Friday, June 10, 2011

Marching up hill

Our backpacks were heavy, packed with food, linens, and clothes. Everyone had to carry something, even the kids. This always led to some whining, and sometimes tears.

We would get them singing or chanting as we walked up to The West Point Inn to keep their minds off the fact their packs were heavy .

"Left. Left. Left, right, left. I left-my-wife-and-42-kids-on-the-verge-of-starvation-with-nothing-but-gingerbread-left. Left. Left, right, left." we repeated together.

"Mom, why would the dude leave his wife without any food?" Elli asked.

"Elli it's just a chant to march to. It's not true." I replied, and kept chanting.

"Left. Left. Left right left....."

"Do you think it's responsible to have 42 kids? I think it's really irresponsible." Elli stated with some authority.

"Well, yes, it does seem like a lot of kids. But it's just a chant. It's not real, don't worry about it." I said, feeling tired and sweaty.

"And why gingerbread? Don't you think he should have left something healthier? she asked.

"Elli. Just chant." I replied, walking along beside her, the rocks crunching under our feet to the beat.

"But why did he leave?" she asked again."Is that what they did in the old fashioned days?"

"I don't know Elli. Maybe he went to get food. If you don't like it then sing something else. Or make up your own chant." I whine back, immediately regretting my tone. She's only eight.

"Mom.....?" she started in again.

"Let's play the quiet game!" I suggest, shifting the pack on my back and wondering to myself how many bottles of wine Don brought.

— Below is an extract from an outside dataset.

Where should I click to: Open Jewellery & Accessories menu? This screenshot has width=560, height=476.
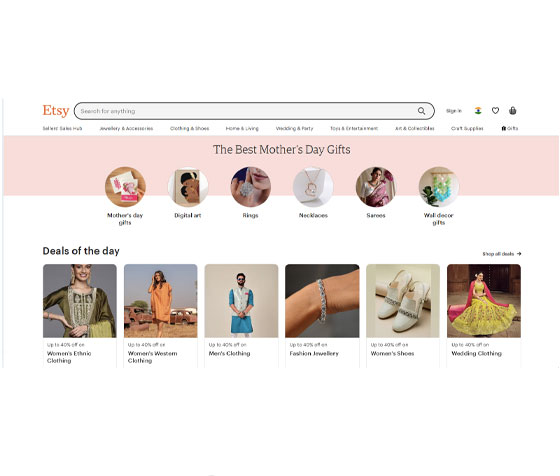point(126,128)
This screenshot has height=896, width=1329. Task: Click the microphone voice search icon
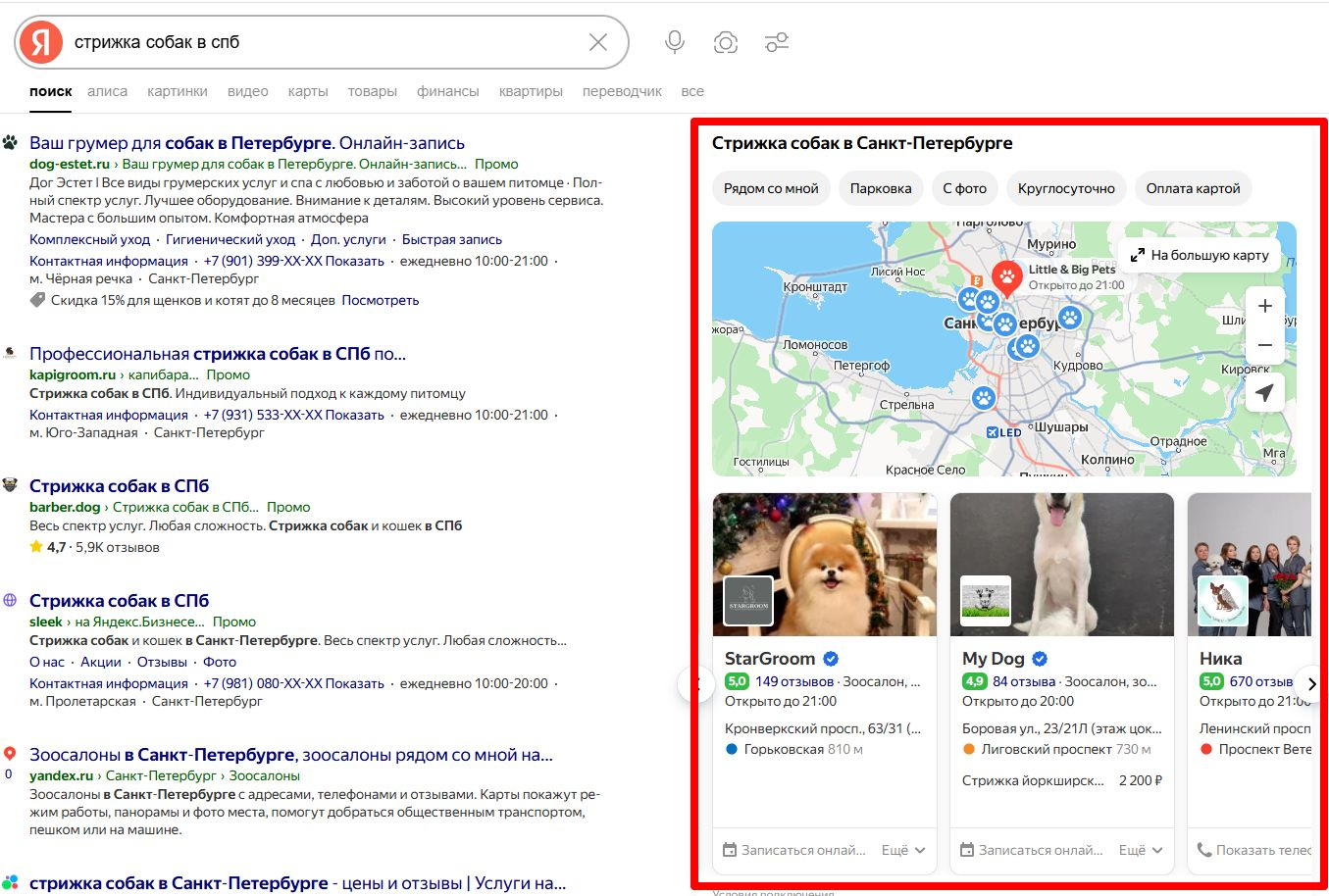click(x=674, y=42)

It's only a mile walk. It's so beautiful looking at San Francisco off in the distance. I really don't want to argue about a stupid chant.

Her head sank. I could see her pink lips pouting, and her sad brown eyes drooping. Her pace got slower. She was now dragging her walking stick behind her, leaving a snail-like trail in the dirt.

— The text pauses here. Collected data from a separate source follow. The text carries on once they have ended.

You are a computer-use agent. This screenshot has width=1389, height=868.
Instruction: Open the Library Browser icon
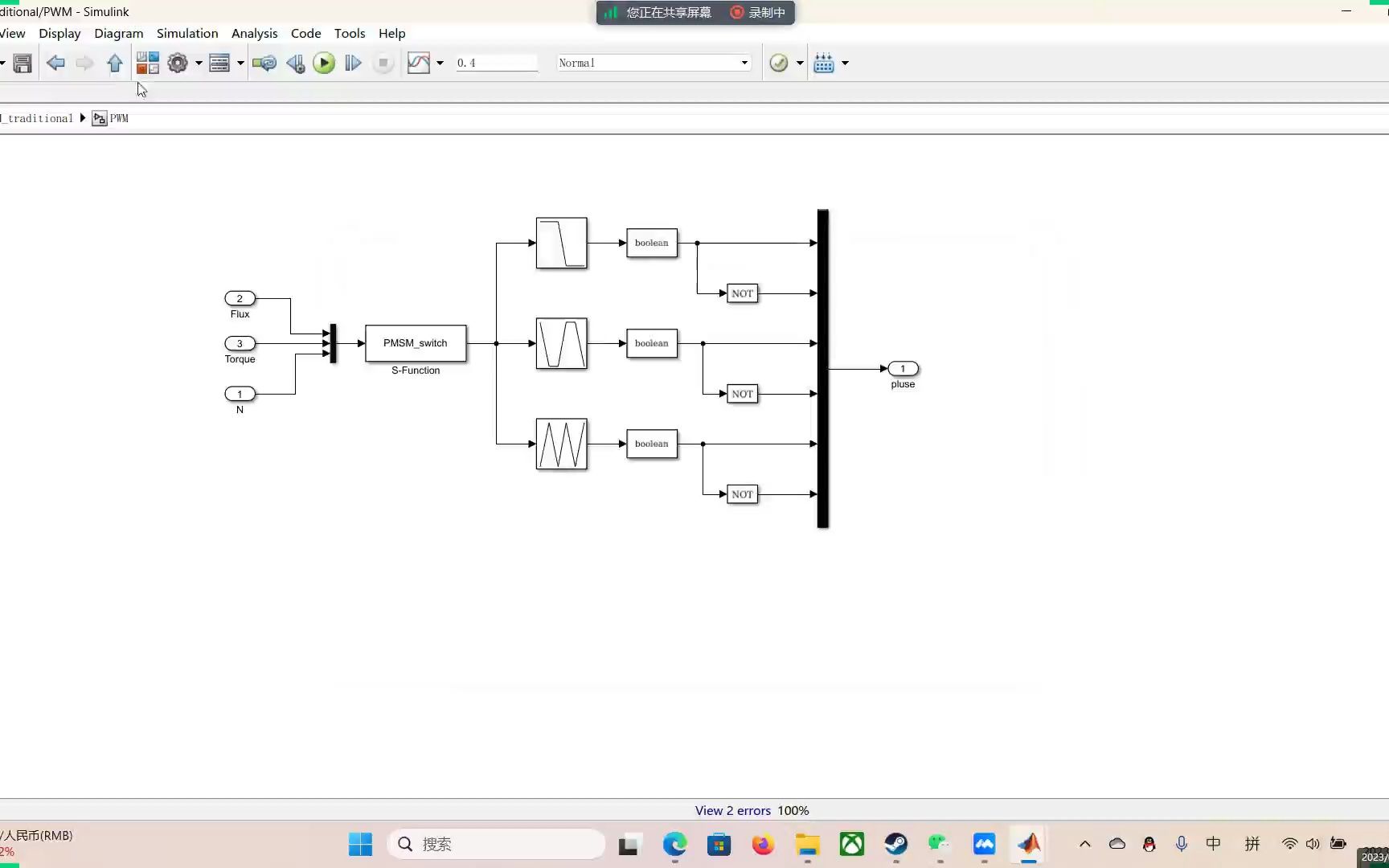147,63
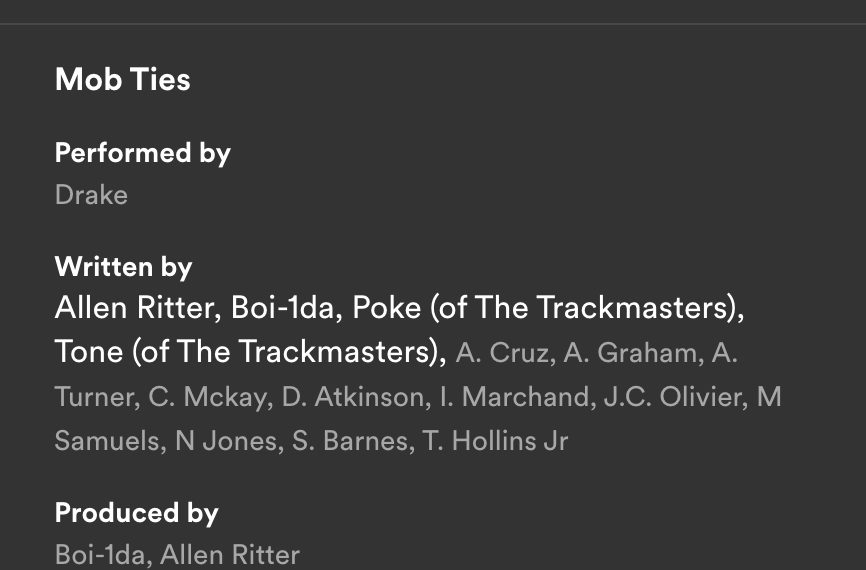Click Allen Ritter under Produced by
The height and width of the screenshot is (570, 866).
click(x=229, y=554)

Great. Now she's mad at me. My pack suddenly felt heavier.

"Want to sing Miss Mary Mack?" I ask.

"No." she pouted back.

"What about Alice?"


"What about the peanut butter and jelly song you learned at Circus Camp?"

"No. "

"I'm hot." she started whining.

I knew the big tears would be next.

"Ok, Elli. You're right. He should have left them with lots of food. Grain to make bread. Fruits and vegetables. Meats. And he probably should not have had 42 kids. That does seem irresponsible." I said defeated by the greatest 8 year old litigator on this path.

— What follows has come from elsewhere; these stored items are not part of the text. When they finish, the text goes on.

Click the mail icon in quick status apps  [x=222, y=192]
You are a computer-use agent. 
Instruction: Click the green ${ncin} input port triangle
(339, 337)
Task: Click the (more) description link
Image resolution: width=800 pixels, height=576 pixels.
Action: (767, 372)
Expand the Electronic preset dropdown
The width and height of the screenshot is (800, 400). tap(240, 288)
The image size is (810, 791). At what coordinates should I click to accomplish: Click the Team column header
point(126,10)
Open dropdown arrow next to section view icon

"Yeah........since all he could afford was gingerbread." she whispered, barely moving her lips.

"Can we take a water break?" she asked.

"Yes. But let's make it quick. Everyone is going to feel so much better when we get to the top. I can see the Inn. We're almost there!" I say whining again, enthusiastically.

She took the longest, slowest, sip of water possible. Just to irk me.

And then we hit the last curve on the path.

"Mom!!! We're here. Hurry!!! Let's play horseshoes." she cried out running ahead. The weight on her back lifted as she dropped her backpack in the middle of the path. "Look at the view today. It's so beautiful."

"Elli, pick up your backpack....." I started to plead, and then just picked it up myself.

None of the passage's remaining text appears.